徑山有五百衆、少人參請。黄檗令師到徑山、乃謂師曰、汝到彼作麼生。師云、某甲到彼、自有方便。師到徑山、裝腰上法堂、見徑山。徑山方擧頭、師便喝。徑山擬開口、師拂袖便行。 尋有僧問徑山、這僧適來、有什麼言句、便喝和尚。徑山云、這僧從黄檗會裏來。你要知麼、且問取他。徑山五百衆、太半分散。

徑山には五百人もの修行僧がいましたが、師匠に参じて学ぼうとするものも少ないので、黄檗は臨済に徑山に行かせることにして指示します、おまえは向こうに行ったらどうするつもりなんだい? 師は、わたしがあちらに行ったら、よいやり方が有ります。師が徑山に着くと、はかま姿で法堂に上がり、徑山和尚を見ますが、徑山が頭を上げて臨済のほうを向いた瞬間に、師は一喝します。徑山が口を開いてなにか言おうとしたその瞬間、師は袖を払ってすぐに行ってしまいました。

有る僧が徑山和尚にたずねて問います、いまやって来た僧は、どんな言葉のやりとりで和尚を一喝したのですか? 徑山は、いまの僧は黄檗門下として従っていて、そこからやって来ているから、すぐに (追いかけて) 直接聞けばよいだろう。すると徑山の五百人は、半分ほどがいなくなってしまいました (注63)。

(注63) 新手の営業活動キャンペーンだったようです



普化一日於街市中、就人乞直裰。人皆與之、普化倶不要。師令院主買棺一具。普化歸來。師云、我與汝做得箇直裰了也。普化便自擔去、繞街市叫云、臨濟與我做直裰了也。我往東門遷化去。市人競隨看之。普化云、我今日未。來日往南門遷化去。如是三日、人皆不信。至第四日、無人隨看。獨出城外、自入棺内、倩路行人釘之。即時傳布、市人競往開棺、乃見全身脱去。秖聞空中鈴響、隱隱而去。

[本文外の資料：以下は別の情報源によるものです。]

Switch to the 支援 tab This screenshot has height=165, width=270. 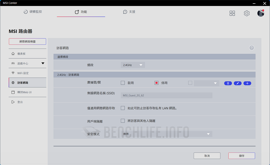pyautogui.click(x=129, y=12)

普化はある日出かけていった街中で、会う人ごとに着物をくれと頼みます、人はみな着物を与えますが、普化はどれも受け取りません。師は院主に指示して棺おけをひとそろい買って、普化が帰って来ると言います、わたしがお前にこれを与えるから、もう着物をねだって回るのは終わりにしなさい。普化はすぐにこれをかついで行き、街のあちこちで叫んで言います、臨済さんがわたしにこれを与えてくれたから、もう着物は要りませんよ。

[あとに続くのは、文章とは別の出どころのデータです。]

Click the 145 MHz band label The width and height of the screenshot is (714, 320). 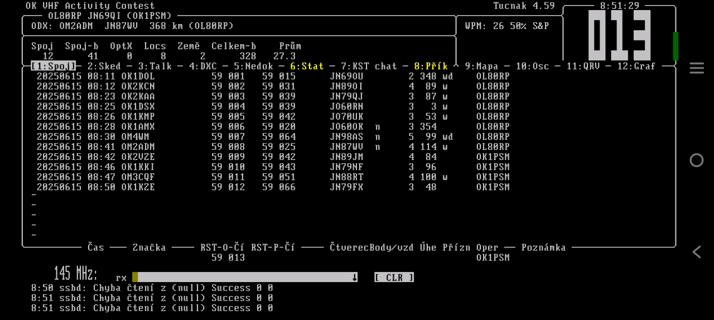pyautogui.click(x=75, y=274)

普化は、わたしは町の東門に行ってあの世に旅立ちます、と言うと街の人々はこれを見ようとついていきますが、今日はまだのようだから、明日南門であの世に旅立ちます、と言い、こんなことが三日つづき、ひとびとはみな信用しなくなりました。

四日めになって、見物人がだれもついて来なくなると、一人で城の外に出て自分で棺おけに入り、路を行く人に頼んで釘を打ってもらいます。このうわさはすぐに伝わり、街の人たちが競ってやって来て棺おけを開けてみると、中身はからっぽで、ただ空中に鈴の響きが聞こえ、それがだんだんと遠ざかっていきました。(注64)

(注64) さすがにこの最後の話だけは意味わからなかったので、虚空に鳴りひびく鈴の音のフンイキだけお楽しみください・・・。